Extracted data |
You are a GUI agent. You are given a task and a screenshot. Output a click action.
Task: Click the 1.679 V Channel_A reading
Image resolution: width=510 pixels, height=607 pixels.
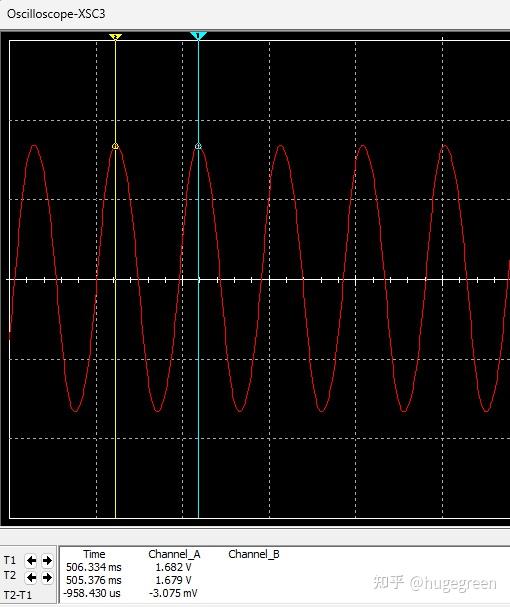(x=173, y=580)
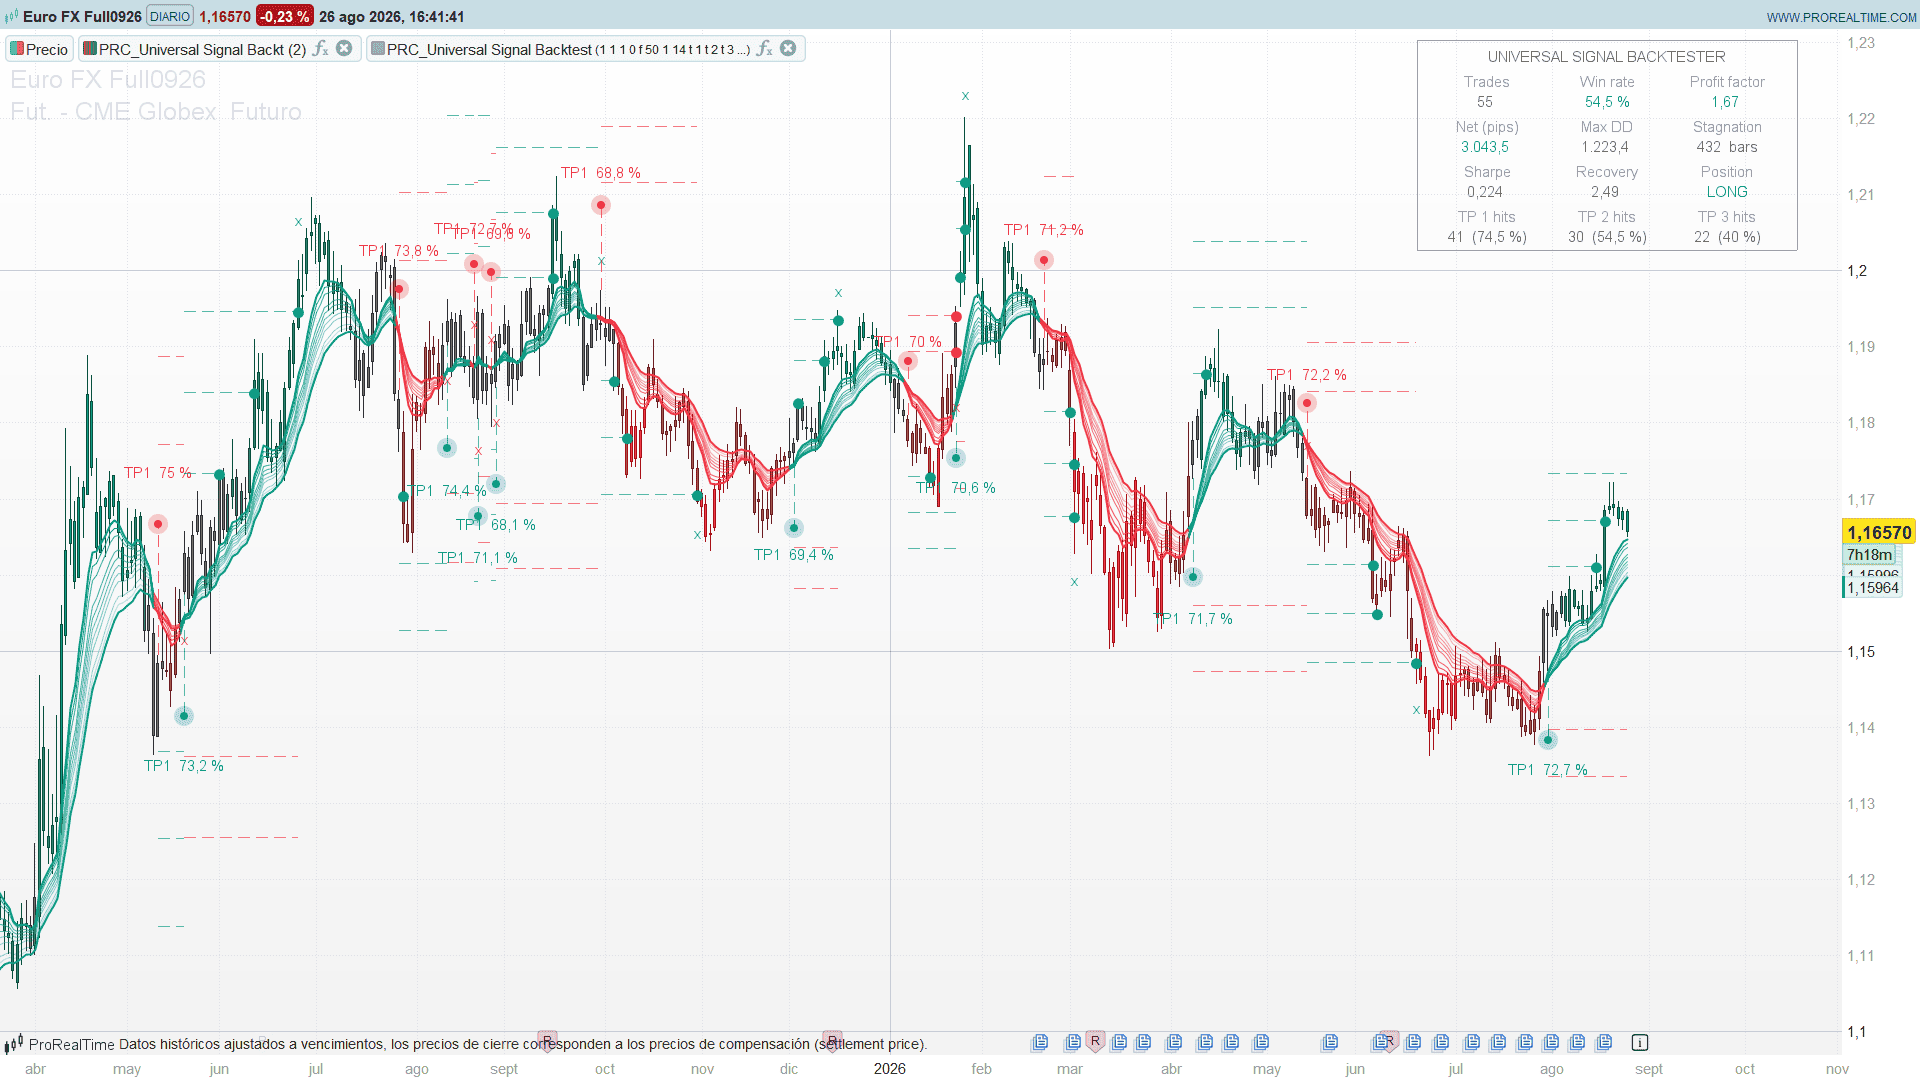
Task: Click the Precio color swatch
Action: pos(17,48)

Work task |
The expected output is the complete listing, word for word, without any picture.

Result of the task |
You are a GUI agent. You are given a task and a screenshot. Output a click action.
Task: Click the 1.679 V Channel_A reading
Image resolution: width=510 pixels, height=607 pixels.
(x=173, y=580)
Task: Click the Precio color swatch
Action: pos(17,48)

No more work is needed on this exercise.